Weld Australia lauds energy apprenticeships initiative but calls for further improvement

Image Credit: Weld Australia

Weld Australia has welcomed the federal government’s New Energy Apprenticeships program but noted that much more needs to be done to address the country’s skilled welder shortage.

In particular, the non-profit organisation is lobbying for a radical three-pronged approach to address the nation’s skilled welder shortage, which includes an overhaul of welder training, a focus on STEM education in schools, and national investment in TAFEs.

“There is no magic solution to Australia’s skills crisis. We need a radical approach. The same old approach that we’ve taken for years will not arm Australia with the skilled workers needed to deliver the record number of projects we’re seeing in industries like defence, renewables and infrastructure,” said Geoff Crittenden, CEO of Weld Australia.

The CEO stated that building and installing the infrastructure necessary to meet the Federal Government’s 43 per cent emissions reduction target by 2030 and net zero by 2050 will require a real army of qualified employees, including welders. 

“Unless action is taken now, Australia will be at least 70,000 welders short by 2030,” Crittenden added.

“The Federal Government has committed to spending over $95 million to support 10,000 new apprenticeships under the New Energy Apprenticeships program, and another $1 billion on a 12-month Skills Agreement that promises to deliver 180,000 Fee-Free TAFE places to priority groups in 2023,” the CEO explained.

However, although these programs will give companies and their apprentices much-needed financial incentives, Crittenden said it is only a small part of the equation saying that, “These initiatives alone will not solve the skills crisis.”

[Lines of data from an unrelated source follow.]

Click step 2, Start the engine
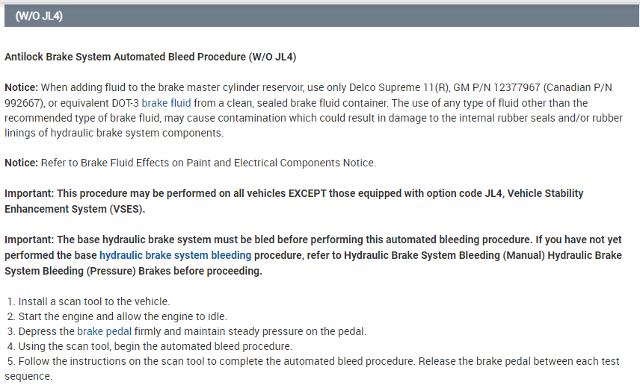Viewport: 640px width, 385px height. tap(122, 316)
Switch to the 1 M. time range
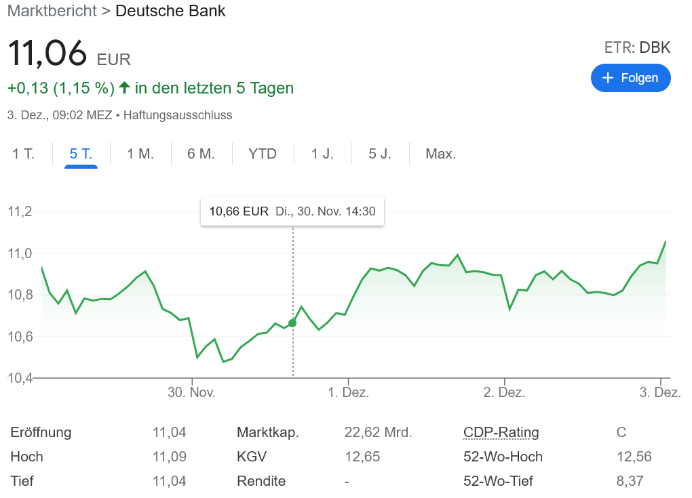 pos(140,154)
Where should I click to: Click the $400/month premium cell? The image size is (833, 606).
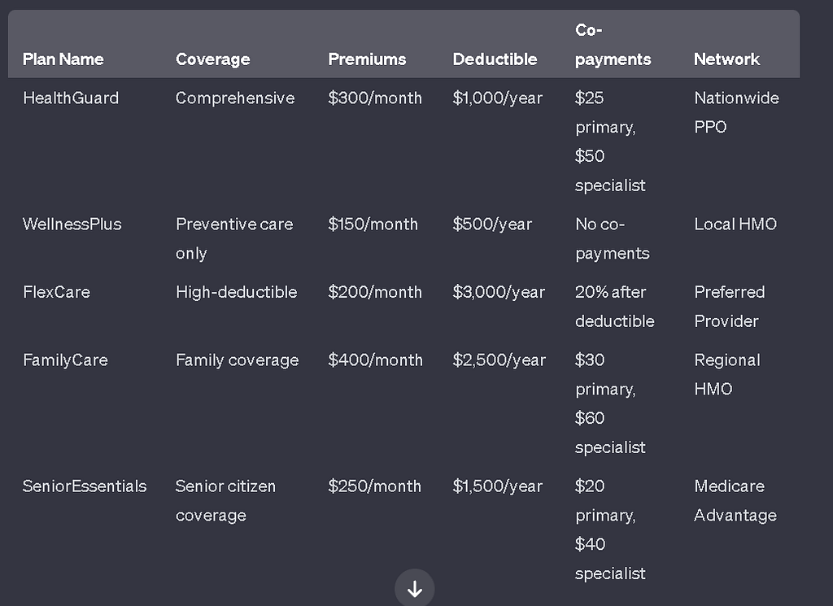tap(375, 360)
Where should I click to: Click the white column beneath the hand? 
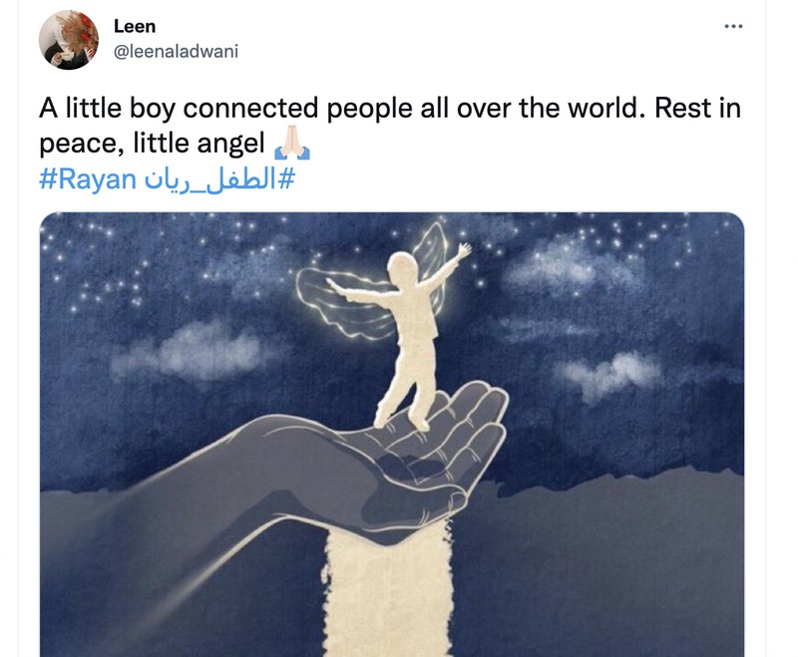click(x=388, y=592)
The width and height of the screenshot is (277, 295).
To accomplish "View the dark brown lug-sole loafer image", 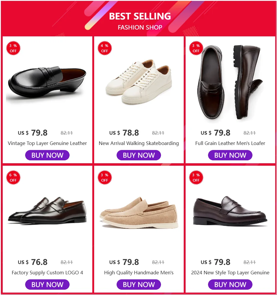I will tap(230, 82).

It also appears that there has not been many efforts put into persuading young people to enter an apprenticeship, Crittenden said, highlighting that STEM education should be prioritised.

Allocation of funding into TAFEs is also a challenge to enable the delivery of additional training, and the Weld Australia CEO urges governments to invest in TAFEs to better prepare graduates for the workplace. 

Recently, the Federal Government added an extra 39 occupations to the Australian Apprenticeships Priority List. 

The list has expanded to include 111 professions as Australia continues to face a skills need in a variety of industries, including welding and fabrication.

Numerous jobs connected to welding and fabrication were also added to the Priority List, including Welder, Pressure Welder, Fitter, Metal Fabricator, Metal Machinist, Metal Casting Trades Worker, Sheetmetal Trades Worker, and Blacksmith.

The Australian Apprenticeships Incentive Scheme offers financial assistance to occupations on the Priority List. Businesses receive a 10 per cent pay subsidy in the first and second years and a 5 per cent wage subsidy in the third year. 

Throughout the course of two years, apprentices get direct payments of up to $5,000.